We understand the complexities of running a life science business and possess areas of expertise that include every facet of R&D, operations, regulatory affairs, quality, and manufacturing. We are used to working on the front lines and thriving in the scrutiny of FDA, Health Canada, MHRA and globally-regulated companies.

As your partners, we can negotiate the potential minefield of regulatory compliance and regulatory due diligence with insight, hindsight, and the clear advantage of our unique expertise and experience.

  • Founded in 2000
  • Headquartered in Wisconsin (USA)
  • Expertise backed by over 500 industry subject matter experts
  • Acquired by Sotera Health in 2021

 

About Sotera Health

The name Sotera Health was inspired by Soteria, the Greek goddess of safety, and reflects the Company’s unwavering commitment to its mission, Safeguarding Global Health®.

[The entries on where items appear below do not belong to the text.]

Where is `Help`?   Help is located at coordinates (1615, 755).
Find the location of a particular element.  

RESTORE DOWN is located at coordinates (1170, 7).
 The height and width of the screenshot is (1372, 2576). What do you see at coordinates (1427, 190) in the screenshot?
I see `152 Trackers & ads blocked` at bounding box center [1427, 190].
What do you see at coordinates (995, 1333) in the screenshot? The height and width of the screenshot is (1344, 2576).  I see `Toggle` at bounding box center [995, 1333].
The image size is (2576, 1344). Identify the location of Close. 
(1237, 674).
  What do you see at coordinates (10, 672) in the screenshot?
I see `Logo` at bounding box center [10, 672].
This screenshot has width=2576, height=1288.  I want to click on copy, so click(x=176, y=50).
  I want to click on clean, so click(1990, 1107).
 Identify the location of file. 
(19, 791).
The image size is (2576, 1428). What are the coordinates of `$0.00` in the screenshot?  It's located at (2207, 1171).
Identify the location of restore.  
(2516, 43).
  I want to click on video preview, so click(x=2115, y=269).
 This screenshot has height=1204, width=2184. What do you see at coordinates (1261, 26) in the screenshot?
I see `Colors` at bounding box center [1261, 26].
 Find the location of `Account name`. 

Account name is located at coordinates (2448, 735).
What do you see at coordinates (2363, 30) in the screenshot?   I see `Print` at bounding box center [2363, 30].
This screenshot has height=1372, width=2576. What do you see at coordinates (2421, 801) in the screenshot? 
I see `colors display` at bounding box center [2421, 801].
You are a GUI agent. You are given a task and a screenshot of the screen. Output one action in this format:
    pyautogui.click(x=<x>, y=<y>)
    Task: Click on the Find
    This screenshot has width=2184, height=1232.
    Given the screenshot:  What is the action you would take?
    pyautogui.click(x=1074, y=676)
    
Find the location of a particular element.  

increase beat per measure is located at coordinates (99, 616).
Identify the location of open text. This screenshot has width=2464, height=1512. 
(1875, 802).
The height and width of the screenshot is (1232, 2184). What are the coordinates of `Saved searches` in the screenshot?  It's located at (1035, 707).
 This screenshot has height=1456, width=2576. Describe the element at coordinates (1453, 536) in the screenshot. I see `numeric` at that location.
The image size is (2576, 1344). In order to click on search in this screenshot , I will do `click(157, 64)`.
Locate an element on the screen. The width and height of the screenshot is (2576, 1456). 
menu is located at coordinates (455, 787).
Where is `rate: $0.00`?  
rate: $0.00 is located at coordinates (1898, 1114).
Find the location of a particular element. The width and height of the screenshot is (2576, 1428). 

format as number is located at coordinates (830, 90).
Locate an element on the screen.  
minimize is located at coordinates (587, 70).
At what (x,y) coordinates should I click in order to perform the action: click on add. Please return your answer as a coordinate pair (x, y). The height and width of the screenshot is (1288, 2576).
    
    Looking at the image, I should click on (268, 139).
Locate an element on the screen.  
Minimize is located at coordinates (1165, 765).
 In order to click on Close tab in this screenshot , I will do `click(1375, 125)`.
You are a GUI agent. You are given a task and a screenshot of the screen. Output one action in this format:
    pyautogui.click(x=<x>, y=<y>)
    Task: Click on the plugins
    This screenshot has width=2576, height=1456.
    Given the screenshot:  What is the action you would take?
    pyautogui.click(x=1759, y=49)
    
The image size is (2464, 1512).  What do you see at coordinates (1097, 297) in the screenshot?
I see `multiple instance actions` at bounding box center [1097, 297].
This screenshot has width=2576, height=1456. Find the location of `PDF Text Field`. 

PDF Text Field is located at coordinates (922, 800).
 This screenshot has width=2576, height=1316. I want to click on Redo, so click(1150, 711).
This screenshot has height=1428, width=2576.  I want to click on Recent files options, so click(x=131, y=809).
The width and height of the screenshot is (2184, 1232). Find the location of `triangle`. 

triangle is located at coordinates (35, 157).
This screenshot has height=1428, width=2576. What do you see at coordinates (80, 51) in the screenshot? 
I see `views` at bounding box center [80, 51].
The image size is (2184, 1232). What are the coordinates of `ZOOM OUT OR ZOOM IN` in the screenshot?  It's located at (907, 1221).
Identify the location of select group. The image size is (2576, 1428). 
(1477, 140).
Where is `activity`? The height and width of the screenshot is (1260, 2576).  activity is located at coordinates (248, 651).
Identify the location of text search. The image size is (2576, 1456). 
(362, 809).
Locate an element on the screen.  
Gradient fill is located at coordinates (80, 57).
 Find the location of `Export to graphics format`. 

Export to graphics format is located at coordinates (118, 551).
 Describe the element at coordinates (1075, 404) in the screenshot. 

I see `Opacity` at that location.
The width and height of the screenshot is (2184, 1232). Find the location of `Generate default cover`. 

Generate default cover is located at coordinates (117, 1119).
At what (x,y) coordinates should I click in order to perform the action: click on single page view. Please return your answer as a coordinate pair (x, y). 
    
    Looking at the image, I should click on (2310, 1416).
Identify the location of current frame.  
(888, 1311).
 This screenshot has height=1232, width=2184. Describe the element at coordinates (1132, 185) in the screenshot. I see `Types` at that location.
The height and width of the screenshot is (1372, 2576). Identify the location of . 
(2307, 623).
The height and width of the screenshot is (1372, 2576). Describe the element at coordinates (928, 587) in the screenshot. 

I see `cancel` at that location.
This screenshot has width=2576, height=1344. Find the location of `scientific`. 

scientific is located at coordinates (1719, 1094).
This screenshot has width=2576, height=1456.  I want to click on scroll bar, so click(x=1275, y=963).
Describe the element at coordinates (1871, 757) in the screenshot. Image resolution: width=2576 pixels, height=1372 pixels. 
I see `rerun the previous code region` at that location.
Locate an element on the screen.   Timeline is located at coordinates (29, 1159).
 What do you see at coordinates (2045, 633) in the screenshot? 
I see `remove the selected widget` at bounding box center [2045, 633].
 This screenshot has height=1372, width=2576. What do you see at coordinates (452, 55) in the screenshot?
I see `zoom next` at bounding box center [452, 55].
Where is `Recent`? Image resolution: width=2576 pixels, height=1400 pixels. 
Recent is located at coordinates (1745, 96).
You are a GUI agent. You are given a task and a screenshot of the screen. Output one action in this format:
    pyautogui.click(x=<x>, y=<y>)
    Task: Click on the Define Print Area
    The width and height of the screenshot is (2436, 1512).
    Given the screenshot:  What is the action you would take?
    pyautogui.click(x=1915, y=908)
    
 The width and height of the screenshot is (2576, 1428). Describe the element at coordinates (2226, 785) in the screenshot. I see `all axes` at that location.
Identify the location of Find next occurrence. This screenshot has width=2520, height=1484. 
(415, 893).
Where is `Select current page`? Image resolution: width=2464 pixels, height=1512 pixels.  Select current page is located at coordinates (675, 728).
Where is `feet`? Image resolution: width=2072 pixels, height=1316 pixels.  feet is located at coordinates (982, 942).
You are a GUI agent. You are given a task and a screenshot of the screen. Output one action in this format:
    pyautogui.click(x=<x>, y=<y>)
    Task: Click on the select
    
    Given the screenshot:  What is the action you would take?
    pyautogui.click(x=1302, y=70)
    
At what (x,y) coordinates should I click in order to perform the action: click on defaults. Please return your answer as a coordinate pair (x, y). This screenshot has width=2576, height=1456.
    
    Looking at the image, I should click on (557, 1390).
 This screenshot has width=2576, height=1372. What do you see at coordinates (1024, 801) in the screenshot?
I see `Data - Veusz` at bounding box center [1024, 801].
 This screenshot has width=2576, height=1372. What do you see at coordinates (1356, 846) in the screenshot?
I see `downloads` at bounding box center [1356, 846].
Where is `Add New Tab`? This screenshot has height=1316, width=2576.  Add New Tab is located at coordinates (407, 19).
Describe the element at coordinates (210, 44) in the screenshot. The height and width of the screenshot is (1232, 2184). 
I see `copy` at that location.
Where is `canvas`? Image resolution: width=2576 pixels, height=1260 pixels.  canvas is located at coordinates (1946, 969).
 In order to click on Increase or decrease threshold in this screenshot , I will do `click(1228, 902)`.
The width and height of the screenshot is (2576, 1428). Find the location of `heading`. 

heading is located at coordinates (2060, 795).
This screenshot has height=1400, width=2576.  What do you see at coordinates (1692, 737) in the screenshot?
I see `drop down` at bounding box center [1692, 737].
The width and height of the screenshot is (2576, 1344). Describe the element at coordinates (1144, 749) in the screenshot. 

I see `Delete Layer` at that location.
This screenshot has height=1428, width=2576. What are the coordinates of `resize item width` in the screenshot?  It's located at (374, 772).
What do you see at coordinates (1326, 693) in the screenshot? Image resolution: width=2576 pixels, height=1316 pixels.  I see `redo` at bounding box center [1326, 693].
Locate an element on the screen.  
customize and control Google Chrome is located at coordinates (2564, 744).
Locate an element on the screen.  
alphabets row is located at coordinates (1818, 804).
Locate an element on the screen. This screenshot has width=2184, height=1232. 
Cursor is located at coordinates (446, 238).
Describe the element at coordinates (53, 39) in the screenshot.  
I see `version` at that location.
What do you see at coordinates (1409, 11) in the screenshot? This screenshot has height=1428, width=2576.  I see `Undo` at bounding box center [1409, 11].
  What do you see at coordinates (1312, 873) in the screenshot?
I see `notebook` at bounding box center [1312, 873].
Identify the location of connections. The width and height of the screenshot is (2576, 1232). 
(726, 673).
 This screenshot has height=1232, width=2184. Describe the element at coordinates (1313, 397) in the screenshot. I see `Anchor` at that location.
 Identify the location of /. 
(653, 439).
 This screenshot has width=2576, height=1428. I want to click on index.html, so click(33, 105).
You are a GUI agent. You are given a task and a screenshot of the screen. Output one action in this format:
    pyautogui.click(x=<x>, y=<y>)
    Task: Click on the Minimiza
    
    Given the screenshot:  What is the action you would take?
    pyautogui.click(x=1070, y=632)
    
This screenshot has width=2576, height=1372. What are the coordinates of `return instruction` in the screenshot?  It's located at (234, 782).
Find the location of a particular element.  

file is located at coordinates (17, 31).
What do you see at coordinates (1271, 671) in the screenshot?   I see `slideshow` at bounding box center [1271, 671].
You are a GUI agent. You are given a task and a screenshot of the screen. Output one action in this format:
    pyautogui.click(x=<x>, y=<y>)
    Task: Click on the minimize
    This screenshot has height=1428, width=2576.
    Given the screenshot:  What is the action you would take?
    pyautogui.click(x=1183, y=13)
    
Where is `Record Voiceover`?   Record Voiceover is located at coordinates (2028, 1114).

sotera healthSotera Health Company, along with its three best-in-class businesses – Sterigenics®Nordion® and Nelson Labs®, is a leading global provider of mission-critical end-to-end sterilization solutions and lab testing and advisory services for the healthcare industry. With a combined tenure across our businesses of nearly 200 years and our industry-recognized scientific and technological expertise, we help to ensure the safety of over 190 million patients and healthcare practitioners around the world every year.

We are a trusted partner to more than 5,800 customers in over 50 countries, including 40 of the top 50 medical device companies and 8 of the top 10 pharmaceutical companies.